• **DATASET RECORDS**:
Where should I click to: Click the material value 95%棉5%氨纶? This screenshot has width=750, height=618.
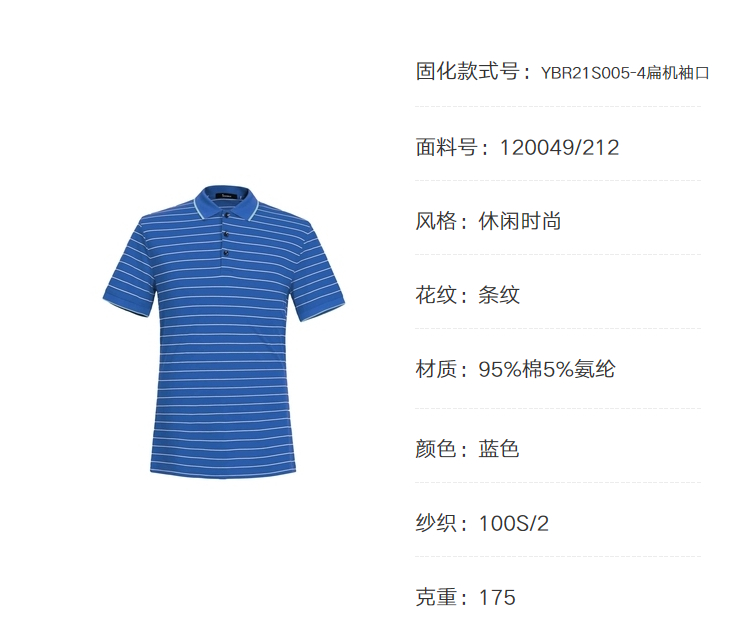(547, 369)
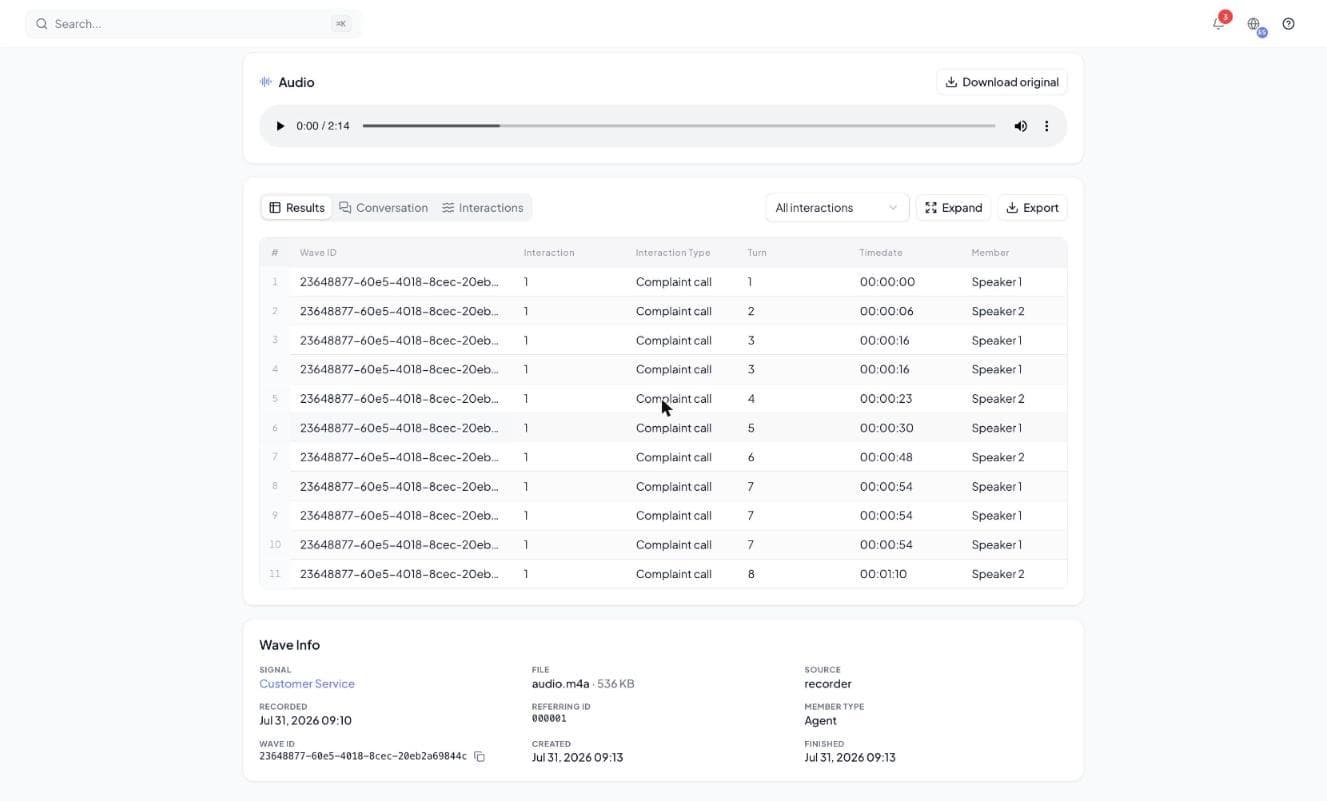Seek along the audio progress bar
1327x801 pixels.
coord(679,126)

• **HOW TO COMPLETE THIS TASK**: Print the material precisely as given, dropping any images it holds.

• **EXERCISE SOLUTION**:
Where should I click to: Click the material value 95%棉5%氨纶? This screenshot has width=750, height=618.
(547, 369)
Seek along the audio progress bar
1327x801 pixels.
coord(679,126)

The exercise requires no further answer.